[SOURCE EXCERPT]
Studio album by Max Romeo
- Released: 1976
- Studios: Black Ark, Washington Gardens, Kingston, Jamaica
- Genres: Dub, reggae
- Length: 37:58
- Label: Island
- Producer: Lee "Scratch" Perry

Max Romeo chronology
| Revelation Time (1975) | War Ina Babylon (1976) | Reconstruction (1977) |

= War Ina Babylon =

War Ina Babylon is a studio album by Max Romeo and Lee Perry's backing band the Upsetters, released in 1976.

Along with the Heptones' Party Time and Junior Murvin's Police and Thieves, both released in 1977, this album is a part of what is referred to as Lee "Scratch" Perry-produced Black Ark "holy trinity".

[Data items]
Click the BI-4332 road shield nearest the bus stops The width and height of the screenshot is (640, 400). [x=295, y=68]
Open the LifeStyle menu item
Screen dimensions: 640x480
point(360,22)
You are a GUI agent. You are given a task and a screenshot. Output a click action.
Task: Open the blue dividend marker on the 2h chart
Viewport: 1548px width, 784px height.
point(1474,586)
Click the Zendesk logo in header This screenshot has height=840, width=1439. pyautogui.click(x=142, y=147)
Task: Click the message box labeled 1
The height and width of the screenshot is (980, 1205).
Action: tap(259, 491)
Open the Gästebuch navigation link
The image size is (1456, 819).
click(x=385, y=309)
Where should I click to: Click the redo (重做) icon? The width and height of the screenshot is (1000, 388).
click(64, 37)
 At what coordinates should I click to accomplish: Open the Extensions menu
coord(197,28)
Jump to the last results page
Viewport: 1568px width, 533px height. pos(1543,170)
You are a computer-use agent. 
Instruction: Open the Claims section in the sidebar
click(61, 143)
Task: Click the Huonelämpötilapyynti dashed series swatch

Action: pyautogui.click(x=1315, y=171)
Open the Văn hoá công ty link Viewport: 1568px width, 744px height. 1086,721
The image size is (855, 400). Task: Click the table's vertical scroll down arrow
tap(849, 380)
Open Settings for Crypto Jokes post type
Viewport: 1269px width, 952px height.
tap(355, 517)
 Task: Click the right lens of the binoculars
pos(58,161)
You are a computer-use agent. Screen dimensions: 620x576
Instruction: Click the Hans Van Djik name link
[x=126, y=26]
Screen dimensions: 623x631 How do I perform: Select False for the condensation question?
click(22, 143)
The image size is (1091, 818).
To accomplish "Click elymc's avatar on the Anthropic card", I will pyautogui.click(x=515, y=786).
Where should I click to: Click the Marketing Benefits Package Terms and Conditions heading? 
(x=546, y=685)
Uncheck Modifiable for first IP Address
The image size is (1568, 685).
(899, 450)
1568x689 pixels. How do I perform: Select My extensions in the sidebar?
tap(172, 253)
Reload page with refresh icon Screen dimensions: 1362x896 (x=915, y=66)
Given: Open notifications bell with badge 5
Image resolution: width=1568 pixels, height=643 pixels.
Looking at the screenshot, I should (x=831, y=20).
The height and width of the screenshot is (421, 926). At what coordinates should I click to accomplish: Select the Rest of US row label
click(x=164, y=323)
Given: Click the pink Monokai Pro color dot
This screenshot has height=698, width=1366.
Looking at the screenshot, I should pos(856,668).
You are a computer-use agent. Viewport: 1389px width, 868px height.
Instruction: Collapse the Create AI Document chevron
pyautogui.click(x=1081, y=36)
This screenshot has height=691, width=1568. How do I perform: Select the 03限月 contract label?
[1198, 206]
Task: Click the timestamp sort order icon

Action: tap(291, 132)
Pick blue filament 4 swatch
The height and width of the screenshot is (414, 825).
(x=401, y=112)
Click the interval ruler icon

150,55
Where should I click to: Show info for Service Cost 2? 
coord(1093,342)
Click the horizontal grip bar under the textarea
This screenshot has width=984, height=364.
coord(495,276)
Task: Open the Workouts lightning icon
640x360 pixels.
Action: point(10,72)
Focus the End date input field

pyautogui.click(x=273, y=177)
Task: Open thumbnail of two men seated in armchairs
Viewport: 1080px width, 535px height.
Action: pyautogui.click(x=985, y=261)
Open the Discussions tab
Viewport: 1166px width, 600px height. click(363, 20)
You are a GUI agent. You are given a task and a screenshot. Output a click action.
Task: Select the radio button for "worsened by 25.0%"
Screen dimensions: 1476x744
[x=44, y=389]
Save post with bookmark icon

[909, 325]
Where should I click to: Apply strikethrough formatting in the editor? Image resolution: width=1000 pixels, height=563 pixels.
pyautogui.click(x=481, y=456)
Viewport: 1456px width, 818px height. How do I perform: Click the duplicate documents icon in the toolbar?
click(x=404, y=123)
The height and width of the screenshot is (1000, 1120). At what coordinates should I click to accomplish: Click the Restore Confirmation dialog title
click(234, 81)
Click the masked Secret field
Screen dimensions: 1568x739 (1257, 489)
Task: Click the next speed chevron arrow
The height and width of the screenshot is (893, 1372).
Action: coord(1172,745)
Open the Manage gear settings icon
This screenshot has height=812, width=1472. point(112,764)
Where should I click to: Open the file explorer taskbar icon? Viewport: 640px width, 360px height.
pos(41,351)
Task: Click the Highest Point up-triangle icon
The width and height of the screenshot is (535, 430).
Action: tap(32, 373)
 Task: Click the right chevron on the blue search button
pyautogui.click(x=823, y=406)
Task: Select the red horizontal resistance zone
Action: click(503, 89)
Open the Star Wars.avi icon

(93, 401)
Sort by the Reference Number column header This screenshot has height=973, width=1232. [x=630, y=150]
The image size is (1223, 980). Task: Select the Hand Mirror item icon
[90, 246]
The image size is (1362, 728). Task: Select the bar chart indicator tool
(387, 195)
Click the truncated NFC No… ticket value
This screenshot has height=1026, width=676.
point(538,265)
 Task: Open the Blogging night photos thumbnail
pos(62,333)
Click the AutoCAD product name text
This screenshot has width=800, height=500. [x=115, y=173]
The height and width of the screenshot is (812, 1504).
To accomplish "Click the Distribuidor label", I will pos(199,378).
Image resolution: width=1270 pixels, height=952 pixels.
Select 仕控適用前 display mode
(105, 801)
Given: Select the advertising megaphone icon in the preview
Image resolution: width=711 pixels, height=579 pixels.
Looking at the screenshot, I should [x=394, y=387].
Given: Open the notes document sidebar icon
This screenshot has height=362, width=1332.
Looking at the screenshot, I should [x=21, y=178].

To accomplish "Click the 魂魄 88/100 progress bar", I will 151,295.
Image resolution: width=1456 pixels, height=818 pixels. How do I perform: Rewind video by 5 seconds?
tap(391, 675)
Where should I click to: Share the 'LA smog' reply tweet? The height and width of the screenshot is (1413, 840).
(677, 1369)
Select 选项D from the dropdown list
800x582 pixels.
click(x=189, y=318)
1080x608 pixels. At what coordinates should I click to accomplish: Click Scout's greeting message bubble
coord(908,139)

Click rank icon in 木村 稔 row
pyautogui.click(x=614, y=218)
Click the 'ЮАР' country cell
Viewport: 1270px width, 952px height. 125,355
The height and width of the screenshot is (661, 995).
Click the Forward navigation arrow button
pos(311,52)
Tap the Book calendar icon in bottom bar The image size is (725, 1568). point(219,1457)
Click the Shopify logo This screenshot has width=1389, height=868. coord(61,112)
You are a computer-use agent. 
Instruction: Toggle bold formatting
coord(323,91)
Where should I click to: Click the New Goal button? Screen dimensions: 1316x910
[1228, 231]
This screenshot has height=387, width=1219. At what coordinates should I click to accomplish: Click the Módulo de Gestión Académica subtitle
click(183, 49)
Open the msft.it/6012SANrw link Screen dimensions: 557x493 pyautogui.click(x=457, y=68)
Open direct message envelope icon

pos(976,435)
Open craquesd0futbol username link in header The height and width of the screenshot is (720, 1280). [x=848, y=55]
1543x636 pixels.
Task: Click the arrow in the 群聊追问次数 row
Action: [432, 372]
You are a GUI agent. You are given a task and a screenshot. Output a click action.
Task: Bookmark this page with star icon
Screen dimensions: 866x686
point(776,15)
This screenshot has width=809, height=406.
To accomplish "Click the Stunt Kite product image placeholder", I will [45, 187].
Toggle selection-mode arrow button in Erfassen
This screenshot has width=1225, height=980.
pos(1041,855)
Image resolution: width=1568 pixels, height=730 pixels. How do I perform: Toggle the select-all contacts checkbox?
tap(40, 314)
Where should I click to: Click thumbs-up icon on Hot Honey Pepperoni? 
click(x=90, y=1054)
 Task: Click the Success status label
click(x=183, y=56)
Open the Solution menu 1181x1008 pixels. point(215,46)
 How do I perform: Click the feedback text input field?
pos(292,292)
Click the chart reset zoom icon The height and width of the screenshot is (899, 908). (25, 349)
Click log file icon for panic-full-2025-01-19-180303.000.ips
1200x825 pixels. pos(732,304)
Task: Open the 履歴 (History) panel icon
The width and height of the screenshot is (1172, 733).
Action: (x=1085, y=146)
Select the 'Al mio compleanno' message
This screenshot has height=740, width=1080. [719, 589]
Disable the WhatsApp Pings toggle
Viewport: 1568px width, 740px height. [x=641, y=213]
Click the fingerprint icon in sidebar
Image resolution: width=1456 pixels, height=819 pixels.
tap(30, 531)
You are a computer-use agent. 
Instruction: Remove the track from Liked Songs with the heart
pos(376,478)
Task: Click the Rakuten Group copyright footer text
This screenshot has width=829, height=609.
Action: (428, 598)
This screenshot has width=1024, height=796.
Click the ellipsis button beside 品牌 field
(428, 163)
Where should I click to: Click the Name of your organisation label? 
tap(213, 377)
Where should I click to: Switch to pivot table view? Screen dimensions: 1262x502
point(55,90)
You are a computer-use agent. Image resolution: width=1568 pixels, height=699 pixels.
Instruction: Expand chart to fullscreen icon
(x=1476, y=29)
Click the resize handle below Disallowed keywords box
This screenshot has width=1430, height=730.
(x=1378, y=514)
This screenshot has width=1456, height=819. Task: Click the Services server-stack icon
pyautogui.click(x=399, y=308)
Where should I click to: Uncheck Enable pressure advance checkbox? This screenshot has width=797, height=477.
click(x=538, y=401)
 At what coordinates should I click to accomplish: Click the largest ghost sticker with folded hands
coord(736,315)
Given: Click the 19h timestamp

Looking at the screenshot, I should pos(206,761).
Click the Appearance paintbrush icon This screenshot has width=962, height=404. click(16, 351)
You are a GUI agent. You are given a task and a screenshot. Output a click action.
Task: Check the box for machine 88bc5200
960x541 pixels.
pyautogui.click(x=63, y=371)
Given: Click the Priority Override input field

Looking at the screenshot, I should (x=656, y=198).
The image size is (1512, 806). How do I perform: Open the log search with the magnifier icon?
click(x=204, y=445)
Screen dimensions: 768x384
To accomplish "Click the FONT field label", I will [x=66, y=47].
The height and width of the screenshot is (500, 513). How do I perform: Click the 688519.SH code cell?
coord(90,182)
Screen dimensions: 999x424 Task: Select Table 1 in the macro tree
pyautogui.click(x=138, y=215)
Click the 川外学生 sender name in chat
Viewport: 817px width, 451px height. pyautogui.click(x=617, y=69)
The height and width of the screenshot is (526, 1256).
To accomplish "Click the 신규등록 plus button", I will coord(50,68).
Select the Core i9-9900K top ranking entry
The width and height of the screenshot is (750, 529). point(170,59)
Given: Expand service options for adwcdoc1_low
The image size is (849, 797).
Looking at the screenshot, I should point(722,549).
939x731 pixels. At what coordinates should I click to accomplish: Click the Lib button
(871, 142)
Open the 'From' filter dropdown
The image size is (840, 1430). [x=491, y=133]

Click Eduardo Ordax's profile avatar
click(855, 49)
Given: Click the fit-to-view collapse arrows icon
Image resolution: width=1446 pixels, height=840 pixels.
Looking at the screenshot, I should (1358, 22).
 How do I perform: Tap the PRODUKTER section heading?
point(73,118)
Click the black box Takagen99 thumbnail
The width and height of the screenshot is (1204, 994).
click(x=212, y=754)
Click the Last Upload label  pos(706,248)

[GOAL] Continue the War Ina Babylon album text from the point where it stops. The data items can be left aside.

[ANSWER TO THE EXERCISE]
Professional ratings
Review scores
| Source | Rating |
| AllMusic | Star Half star |
| Christgau's Record Guide | B+ |
| Reggae Reviews | Star |

==Track listing==
All tracks composed by Max Romeo and Lee "Scratch" Perry except where indicated.

- Side A
1. "One Step Forward" – 5:15
2. "Uptown Babies" (Romeo) – 5:00
3. "Chase the Devil" – 3:27
4. "War ina Babylon" – 4:51
- Side B
5. "Norman" – 4:50
6. "Stealin'" (Romeo) – 3:04
7. "Tan and See" (Romeo, Perry, Brown) – 4:36
8. "Smokey Room" (Romeo, Perry, Brown) – 3:03
9. "Smile Out a Style" – 3:32

==Personnel==
- Max Romeo – lead vocals
- Barry Llewellyn, Earl Morgan – male harmony vocals
- Cynthia Schloss, Marcia Griffiths – female harmony vocals
- Technical
- Lee "Scratch" Perry – production, engineering
- Tony Wright – cover artwork
- Kim Gottlieb – back cover photography

==Singles==
- 1975: "One Step Forward"
- 1976: "War in a Babylon"
- 1976: "Chase the Devil"
- 1977: "Norman"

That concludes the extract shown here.